* Task to carry out *
Update the listing below by replacing every occurrence of "Viewport" with "Window", leaving all other text unchanged.

* Data for this task *
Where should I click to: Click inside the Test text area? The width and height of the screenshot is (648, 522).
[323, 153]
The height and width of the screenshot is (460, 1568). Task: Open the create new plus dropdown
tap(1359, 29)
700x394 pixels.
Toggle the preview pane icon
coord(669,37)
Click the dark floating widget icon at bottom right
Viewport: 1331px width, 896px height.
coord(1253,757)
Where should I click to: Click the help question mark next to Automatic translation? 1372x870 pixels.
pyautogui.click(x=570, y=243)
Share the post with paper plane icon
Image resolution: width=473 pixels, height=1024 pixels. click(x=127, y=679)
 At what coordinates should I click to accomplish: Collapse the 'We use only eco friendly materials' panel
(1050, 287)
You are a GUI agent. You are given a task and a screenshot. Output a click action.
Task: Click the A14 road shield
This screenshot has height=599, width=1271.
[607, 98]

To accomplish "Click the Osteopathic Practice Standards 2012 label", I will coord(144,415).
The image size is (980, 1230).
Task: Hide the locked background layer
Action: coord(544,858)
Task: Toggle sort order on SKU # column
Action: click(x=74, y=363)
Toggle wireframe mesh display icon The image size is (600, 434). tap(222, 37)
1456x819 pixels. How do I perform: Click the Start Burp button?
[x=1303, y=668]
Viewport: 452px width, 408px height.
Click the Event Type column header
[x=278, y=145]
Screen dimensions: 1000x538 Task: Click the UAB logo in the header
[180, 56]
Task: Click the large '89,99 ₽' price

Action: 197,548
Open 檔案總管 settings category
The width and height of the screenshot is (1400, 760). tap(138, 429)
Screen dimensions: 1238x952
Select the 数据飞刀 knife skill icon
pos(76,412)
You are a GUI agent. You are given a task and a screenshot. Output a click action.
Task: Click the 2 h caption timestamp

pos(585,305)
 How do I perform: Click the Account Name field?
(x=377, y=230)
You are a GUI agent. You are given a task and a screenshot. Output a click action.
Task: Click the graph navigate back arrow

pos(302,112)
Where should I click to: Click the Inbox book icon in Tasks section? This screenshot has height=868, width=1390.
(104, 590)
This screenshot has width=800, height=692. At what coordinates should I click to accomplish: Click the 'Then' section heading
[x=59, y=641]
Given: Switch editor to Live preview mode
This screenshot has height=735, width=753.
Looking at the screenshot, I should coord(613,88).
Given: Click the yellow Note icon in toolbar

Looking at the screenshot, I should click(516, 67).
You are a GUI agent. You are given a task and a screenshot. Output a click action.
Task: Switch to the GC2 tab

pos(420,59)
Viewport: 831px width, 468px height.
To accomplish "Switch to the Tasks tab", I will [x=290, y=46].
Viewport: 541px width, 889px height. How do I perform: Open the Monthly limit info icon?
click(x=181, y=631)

* Solved exercise *
Where should I click to: Click inside the Test text area? The width and height of the screenshot is (648, 522).
[323, 153]
The height and width of the screenshot is (460, 1568). Task: Open the create new plus dropdown
tap(1359, 29)
700x394 pixels.
Toggle the preview pane icon
coord(669,37)
Click the dark floating widget icon at bottom right
Window: 1331px width, 896px height.
coord(1253,757)
Where should I click to: Click the help question mark next to Automatic translation? 1372x870 pixels.
pyautogui.click(x=570, y=243)
Share the post with paper plane icon
Image resolution: width=473 pixels, height=1024 pixels. click(x=127, y=679)
 At what coordinates should I click to accomplish: Collapse the 'We use only eco friendly materials' panel
(1050, 287)
You are a GUI agent. You are given a task and a screenshot. Output a click action.
Task: Click the A14 road shield
This screenshot has height=599, width=1271.
[607, 98]

To accomplish "Click the Osteopathic Practice Standards 2012 label", I will coord(144,415).
The image size is (980, 1230).
Task: Hide the locked background layer
Action: coord(544,858)
Task: Toggle sort order on SKU # column
Action: click(x=74, y=363)
Toggle wireframe mesh display icon The image size is (600, 434). tap(222, 37)
1456x819 pixels. How do I perform: Click the Start Burp button?
[x=1303, y=668]
Window: 452px width, 408px height.
Click the Event Type column header
[x=278, y=145]
Screen dimensions: 1000x538 Task: Click the UAB logo in the header
[180, 56]
Task: Click the large '89,99 ₽' price

Action: 197,548
Open 檔案總管 settings category
The width and height of the screenshot is (1400, 760). tap(138, 429)
Screen dimensions: 1238x952
Select the 数据飞刀 knife skill icon
pos(76,412)
You are a GUI agent. You are given a task and a screenshot. Output a click action.
Task: Click the 2 h caption timestamp

pos(585,305)
 How do I perform: Click the Account Name field?
(x=377, y=230)
You are a GUI agent. You are given a task and a screenshot. Output a click action.
Task: Click the graph navigate back arrow

pos(302,112)
Where should I click to: Click the Inbox book icon in Tasks section? This screenshot has height=868, width=1390.
(104, 590)
This screenshot has width=800, height=692. At what coordinates should I click to accomplish: Click the 'Then' section heading
[x=59, y=641]
Given: Switch editor to Live preview mode
This screenshot has height=735, width=753.
Looking at the screenshot, I should coord(613,88).
Given: Click the yellow Note icon in toolbar

Looking at the screenshot, I should click(516, 67).
You are a GUI agent. You are given a task and a screenshot. Output a click action.
Task: Switch to the GC2 tab

pos(420,59)
Window: 831px width, 468px height.
To accomplish "Switch to the Tasks tab", I will [x=290, y=46].
Window: 541px width, 889px height. How do I perform: Open the Monthly limit info icon?
click(x=181, y=631)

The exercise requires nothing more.